The argument is sometimes made that government data must be licensed or contractual conditions must be imposed to ensure that only the most up-to-date and accurate government data sets are used by the public and private sectors. However, less economically harmful methods exist for accomplishing these goals. For instance, causing a ban in the use of a government trademark to toll upon some condition, such as availability from the government of a replacement data set and publication that the government's requirements for timeliness and accuracy are no longer met in the prior dataset. Those desiring use of the government's trademark in conjunction with data would need to return to the government for the updated data. This and similar alternative arrangements often exist for accomplishing government's goals without stifling the potential for increased diversity of value-added offerings in the market.

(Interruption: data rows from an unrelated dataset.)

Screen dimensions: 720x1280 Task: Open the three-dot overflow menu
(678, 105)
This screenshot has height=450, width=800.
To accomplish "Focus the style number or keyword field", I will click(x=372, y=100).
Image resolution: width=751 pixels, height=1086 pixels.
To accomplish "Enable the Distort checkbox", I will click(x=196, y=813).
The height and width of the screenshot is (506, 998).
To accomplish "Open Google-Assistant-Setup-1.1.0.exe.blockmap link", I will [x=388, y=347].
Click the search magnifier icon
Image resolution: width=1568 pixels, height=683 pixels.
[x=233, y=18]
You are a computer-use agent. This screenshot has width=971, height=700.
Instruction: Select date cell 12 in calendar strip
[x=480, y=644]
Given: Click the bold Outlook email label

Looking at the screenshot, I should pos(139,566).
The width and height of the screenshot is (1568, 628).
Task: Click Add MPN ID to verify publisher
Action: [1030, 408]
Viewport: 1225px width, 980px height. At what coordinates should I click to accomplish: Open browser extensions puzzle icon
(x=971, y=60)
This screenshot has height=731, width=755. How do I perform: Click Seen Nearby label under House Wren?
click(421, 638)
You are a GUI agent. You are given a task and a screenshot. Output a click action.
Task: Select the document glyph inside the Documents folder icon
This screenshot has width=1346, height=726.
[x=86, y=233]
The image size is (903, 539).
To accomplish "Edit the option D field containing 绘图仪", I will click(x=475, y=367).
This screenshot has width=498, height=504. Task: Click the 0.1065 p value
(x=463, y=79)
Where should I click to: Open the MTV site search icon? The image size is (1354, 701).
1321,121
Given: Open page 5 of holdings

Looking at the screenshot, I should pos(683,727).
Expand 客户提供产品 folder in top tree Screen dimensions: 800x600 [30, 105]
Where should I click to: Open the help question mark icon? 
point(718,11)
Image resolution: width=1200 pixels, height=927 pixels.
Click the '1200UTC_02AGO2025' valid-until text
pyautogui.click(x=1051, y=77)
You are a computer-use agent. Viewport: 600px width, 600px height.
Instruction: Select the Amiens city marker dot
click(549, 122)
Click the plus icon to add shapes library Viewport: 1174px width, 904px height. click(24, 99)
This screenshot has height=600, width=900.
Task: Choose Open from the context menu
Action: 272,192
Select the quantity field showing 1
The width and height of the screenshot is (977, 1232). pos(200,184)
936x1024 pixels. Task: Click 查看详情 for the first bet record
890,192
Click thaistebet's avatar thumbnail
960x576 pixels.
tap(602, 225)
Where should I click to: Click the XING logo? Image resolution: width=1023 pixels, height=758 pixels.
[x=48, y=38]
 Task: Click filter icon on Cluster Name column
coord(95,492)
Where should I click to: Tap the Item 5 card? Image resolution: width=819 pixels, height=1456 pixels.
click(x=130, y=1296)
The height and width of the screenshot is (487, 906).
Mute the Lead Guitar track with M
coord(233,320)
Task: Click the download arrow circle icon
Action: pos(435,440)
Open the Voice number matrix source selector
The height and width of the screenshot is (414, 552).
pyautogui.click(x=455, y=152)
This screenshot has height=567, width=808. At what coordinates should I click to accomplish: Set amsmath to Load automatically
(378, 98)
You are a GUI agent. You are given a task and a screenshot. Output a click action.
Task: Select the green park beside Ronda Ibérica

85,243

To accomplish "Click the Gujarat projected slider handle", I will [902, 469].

B. Liability and Additional Legal Issues

Although the surveys evidenced strong concern about liability by local and county GIS agencies, the realistic extent of liability exposure in a GIS and spatial data context is unclear. The authors found no case law that directly addresses government liability in the direct context of local or state government geographic information systems (Johnson & Onsrud 1995, Johnson & Dansby 1995). However, it is probably safe to conclude that government GIS offices assume at least some liability exposure in collecting and disseminating land-related data, whether or not they compete with the private sector in the sale of GIS data (Dansby 1992, Anderson & Stewart 1995). Liability exposure may not be eliminated; it may only be reduced. I n addition, whether the signing by a recipient of a liability waiver statement prior to receiving government GIS data has any effect in law is not yet clear. If the data recipient had a prior right through an open access law to access and copy the data, subsequent conditions imposed by an agency through contract, license, or administrative action may not be enforceable.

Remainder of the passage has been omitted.